**Problem to solve**
All of the data that follows should be output again without any alteration.

Stored data entries
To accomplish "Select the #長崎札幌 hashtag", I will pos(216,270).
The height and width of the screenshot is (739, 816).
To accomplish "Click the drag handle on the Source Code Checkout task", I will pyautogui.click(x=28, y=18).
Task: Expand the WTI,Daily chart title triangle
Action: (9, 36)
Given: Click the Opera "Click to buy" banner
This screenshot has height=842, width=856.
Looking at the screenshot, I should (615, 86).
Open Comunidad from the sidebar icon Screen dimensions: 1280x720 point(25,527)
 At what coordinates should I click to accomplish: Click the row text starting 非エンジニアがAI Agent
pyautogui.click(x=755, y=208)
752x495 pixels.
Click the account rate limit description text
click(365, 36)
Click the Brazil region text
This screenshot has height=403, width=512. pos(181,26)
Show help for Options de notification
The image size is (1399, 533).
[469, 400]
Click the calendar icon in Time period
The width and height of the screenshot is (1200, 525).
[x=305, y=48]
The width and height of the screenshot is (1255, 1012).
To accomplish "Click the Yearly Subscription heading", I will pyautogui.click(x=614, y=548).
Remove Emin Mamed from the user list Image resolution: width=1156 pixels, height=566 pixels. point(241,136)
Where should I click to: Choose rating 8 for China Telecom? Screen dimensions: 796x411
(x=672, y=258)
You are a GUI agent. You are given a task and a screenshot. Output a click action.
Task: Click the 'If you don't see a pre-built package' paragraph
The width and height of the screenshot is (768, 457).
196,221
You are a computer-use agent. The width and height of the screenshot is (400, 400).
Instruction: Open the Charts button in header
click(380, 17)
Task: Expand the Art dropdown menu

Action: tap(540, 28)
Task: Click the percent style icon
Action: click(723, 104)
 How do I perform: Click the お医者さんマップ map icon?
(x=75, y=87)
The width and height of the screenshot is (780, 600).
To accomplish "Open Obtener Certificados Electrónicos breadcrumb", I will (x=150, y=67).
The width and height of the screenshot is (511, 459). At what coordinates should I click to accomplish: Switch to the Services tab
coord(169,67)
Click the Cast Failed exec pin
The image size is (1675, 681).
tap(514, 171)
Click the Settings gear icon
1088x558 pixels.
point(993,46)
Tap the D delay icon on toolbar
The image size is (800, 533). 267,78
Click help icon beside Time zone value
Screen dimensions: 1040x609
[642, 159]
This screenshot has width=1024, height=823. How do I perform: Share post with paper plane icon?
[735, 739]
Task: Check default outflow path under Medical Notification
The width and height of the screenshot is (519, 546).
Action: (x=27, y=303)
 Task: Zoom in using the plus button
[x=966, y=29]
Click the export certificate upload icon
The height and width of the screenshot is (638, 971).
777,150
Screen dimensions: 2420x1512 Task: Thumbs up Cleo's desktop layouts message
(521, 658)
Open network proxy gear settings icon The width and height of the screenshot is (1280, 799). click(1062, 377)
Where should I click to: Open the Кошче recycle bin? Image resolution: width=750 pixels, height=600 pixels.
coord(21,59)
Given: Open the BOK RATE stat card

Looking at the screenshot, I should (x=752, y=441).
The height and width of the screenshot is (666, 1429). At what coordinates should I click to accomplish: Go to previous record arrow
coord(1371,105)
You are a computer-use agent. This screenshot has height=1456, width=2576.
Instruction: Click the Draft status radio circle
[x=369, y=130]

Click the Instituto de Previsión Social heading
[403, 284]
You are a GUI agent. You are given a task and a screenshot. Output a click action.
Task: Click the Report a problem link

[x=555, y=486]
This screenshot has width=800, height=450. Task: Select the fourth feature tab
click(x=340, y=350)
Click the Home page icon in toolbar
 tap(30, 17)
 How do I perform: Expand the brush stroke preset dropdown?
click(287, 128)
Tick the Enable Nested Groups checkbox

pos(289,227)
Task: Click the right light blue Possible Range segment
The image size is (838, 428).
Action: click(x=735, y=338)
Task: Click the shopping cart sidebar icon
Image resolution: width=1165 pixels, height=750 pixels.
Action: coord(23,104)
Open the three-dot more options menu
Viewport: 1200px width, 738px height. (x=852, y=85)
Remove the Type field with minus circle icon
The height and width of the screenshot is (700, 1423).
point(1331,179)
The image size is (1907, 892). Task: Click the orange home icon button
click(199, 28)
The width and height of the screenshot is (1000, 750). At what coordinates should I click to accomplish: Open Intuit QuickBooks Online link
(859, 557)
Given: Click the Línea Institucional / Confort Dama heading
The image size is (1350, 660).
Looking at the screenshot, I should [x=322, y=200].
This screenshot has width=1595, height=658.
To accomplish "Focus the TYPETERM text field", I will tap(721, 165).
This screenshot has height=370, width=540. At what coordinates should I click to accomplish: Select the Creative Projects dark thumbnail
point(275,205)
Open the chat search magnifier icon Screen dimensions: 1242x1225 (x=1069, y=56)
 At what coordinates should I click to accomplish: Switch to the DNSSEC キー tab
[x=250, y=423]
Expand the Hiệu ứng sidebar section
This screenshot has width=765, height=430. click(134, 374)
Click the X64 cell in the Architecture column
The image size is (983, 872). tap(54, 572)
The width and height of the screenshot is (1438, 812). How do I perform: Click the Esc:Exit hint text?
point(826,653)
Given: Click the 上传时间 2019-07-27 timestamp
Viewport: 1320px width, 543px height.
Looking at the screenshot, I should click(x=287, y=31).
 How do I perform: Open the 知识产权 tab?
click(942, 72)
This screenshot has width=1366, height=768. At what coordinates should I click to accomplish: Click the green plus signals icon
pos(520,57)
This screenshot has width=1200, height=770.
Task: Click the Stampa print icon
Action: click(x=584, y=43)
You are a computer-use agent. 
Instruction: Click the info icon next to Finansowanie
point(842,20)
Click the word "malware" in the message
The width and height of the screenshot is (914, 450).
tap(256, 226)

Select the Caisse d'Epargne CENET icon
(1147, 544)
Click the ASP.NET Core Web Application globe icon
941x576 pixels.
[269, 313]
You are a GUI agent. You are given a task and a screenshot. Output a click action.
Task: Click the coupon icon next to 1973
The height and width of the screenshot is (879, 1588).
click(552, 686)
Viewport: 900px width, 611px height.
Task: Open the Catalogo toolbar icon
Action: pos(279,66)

**Response for this exercise**
To accomplish "Select the #長崎札幌 hashtag", I will pos(216,270).
The height and width of the screenshot is (739, 816).
To accomplish "Click the drag handle on the Source Code Checkout task", I will pyautogui.click(x=28, y=18).
Task: Expand the WTI,Daily chart title triangle
Action: (9, 36)
Given: Click the Opera "Click to buy" banner
This screenshot has height=842, width=856.
Looking at the screenshot, I should (615, 86).
Open Comunidad from the sidebar icon Screen dimensions: 1280x720 point(25,527)
 At what coordinates should I click to accomplish: Click the row text starting 非エンジニアがAI Agent
pyautogui.click(x=755, y=208)
752x495 pixels.
Click the account rate limit description text
click(365, 36)
Click the Brazil region text
This screenshot has height=403, width=512. pos(181,26)
Show help for Options de notification
The image size is (1399, 533).
[469, 400]
Click the calendar icon in Time period
The width and height of the screenshot is (1200, 525).
[x=305, y=48]
The width and height of the screenshot is (1255, 1012).
To accomplish "Click the Yearly Subscription heading", I will pyautogui.click(x=614, y=548).
Remove Emin Mamed from the user list Image resolution: width=1156 pixels, height=566 pixels. point(241,136)
Where should I click to: Choose rating 8 for China Telecom? Screen dimensions: 796x411
(x=672, y=258)
You are a GUI agent. You are given a task and a screenshot. Output a click action.
Task: Click the 'If you don't see a pre-built package' paragraph
The width and height of the screenshot is (768, 457).
196,221
You are a computer-use agent. The width and height of the screenshot is (400, 400).
Instruction: Open the Charts button in header
click(380, 17)
Task: Expand the Art dropdown menu

Action: tap(540, 28)
Task: Click the percent style icon
Action: click(723, 104)
 How do I perform: Click the お医者さんマップ map icon?
(x=75, y=87)
The width and height of the screenshot is (780, 600).
To accomplish "Open Obtener Certificados Electrónicos breadcrumb", I will (x=150, y=67).
The width and height of the screenshot is (511, 459). At what coordinates should I click to accomplish: Switch to the Services tab
coord(169,67)
Click the Cast Failed exec pin
The image size is (1675, 681).
tap(514, 171)
Click the Settings gear icon
1088x558 pixels.
point(993,46)
Tap the D delay icon on toolbar
The image size is (800, 533). 267,78
Click help icon beside Time zone value
Screen dimensions: 1040x609
[642, 159]
This screenshot has width=1024, height=823. How do I perform: Share post with paper plane icon?
[735, 739]
Task: Check default outflow path under Medical Notification
The width and height of the screenshot is (519, 546).
Action: (x=27, y=303)
 Task: Zoom in using the plus button
[x=966, y=29]
Click the export certificate upload icon
The height and width of the screenshot is (638, 971).
777,150
Screen dimensions: 2420x1512 Task: Thumbs up Cleo's desktop layouts message
(521, 658)
Open network proxy gear settings icon The width and height of the screenshot is (1280, 799). click(1062, 377)
Where should I click to: Open the Кошче recycle bin? Image resolution: width=750 pixels, height=600 pixels.
coord(21,59)
Given: Open the BOK RATE stat card

Looking at the screenshot, I should (x=752, y=441).
The height and width of the screenshot is (666, 1429). At what coordinates should I click to accomplish: Go to previous record arrow
coord(1371,105)
You are a computer-use agent. This screenshot has height=1456, width=2576.
Instruction: Click the Draft status radio circle
[x=369, y=130]

Click the Instituto de Previsión Social heading
[403, 284]
You are a GUI agent. You are given a task and a screenshot. Output a click action.
Task: Click the Report a problem link

[x=555, y=486]
This screenshot has width=800, height=450. Task: Select the fourth feature tab
click(x=340, y=350)
Click the Home page icon in toolbar
 tap(30, 17)
 How do I perform: Expand the brush stroke preset dropdown?
click(287, 128)
Tick the Enable Nested Groups checkbox

pos(289,227)
Task: Click the right light blue Possible Range segment
The image size is (838, 428).
Action: click(x=735, y=338)
Task: Click the shopping cart sidebar icon
Image resolution: width=1165 pixels, height=750 pixels.
Action: coord(23,104)
Open the three-dot more options menu
Viewport: 1200px width, 738px height. (x=852, y=85)
Remove the Type field with minus circle icon
The height and width of the screenshot is (700, 1423).
point(1331,179)
The image size is (1907, 892). Task: Click the orange home icon button
click(199, 28)
The width and height of the screenshot is (1000, 750). At what coordinates should I click to accomplish: Open Intuit QuickBooks Online link
(859, 557)
Given: Click the Línea Institucional / Confort Dama heading
The image size is (1350, 660).
Looking at the screenshot, I should [x=322, y=200].
This screenshot has width=1595, height=658.
To accomplish "Focus the TYPETERM text field", I will tap(721, 165).
This screenshot has height=370, width=540. At what coordinates should I click to accomplish: Select the Creative Projects dark thumbnail
point(275,205)
Open the chat search magnifier icon Screen dimensions: 1242x1225 (x=1069, y=56)
 At what coordinates should I click to accomplish: Switch to the DNSSEC キー tab
[x=250, y=423]
Expand the Hiệu ứng sidebar section
This screenshot has width=765, height=430. click(134, 374)
Click the X64 cell in the Architecture column
The image size is (983, 872). tap(54, 572)
The width and height of the screenshot is (1438, 812). How do I perform: Click the Esc:Exit hint text?
point(826,653)
Given: Click the 上传时间 2019-07-27 timestamp
Viewport: 1320px width, 543px height.
Looking at the screenshot, I should click(x=287, y=31).
 How do I perform: Open the 知识产权 tab?
click(942, 72)
This screenshot has width=1366, height=768. At what coordinates should I click to accomplish: Click the green plus signals icon
pos(520,57)
This screenshot has width=1200, height=770.
Task: Click the Stampa print icon
Action: click(x=584, y=43)
You are a computer-use agent. 
Instruction: Click the info icon next to Finansowanie
point(842,20)
Click the word "malware" in the message
The width and height of the screenshot is (914, 450).
tap(256, 226)

Select the Caisse d'Epargne CENET icon
(1147, 544)
Click the ASP.NET Core Web Application globe icon
941x576 pixels.
[269, 313]
You are a GUI agent. You are given a task and a screenshot. Output a click action.
Task: Click the coupon icon next to 1973
The height and width of the screenshot is (879, 1588).
click(552, 686)
Viewport: 900px width, 611px height.
Task: Open the Catalogo toolbar icon
Action: pos(279,66)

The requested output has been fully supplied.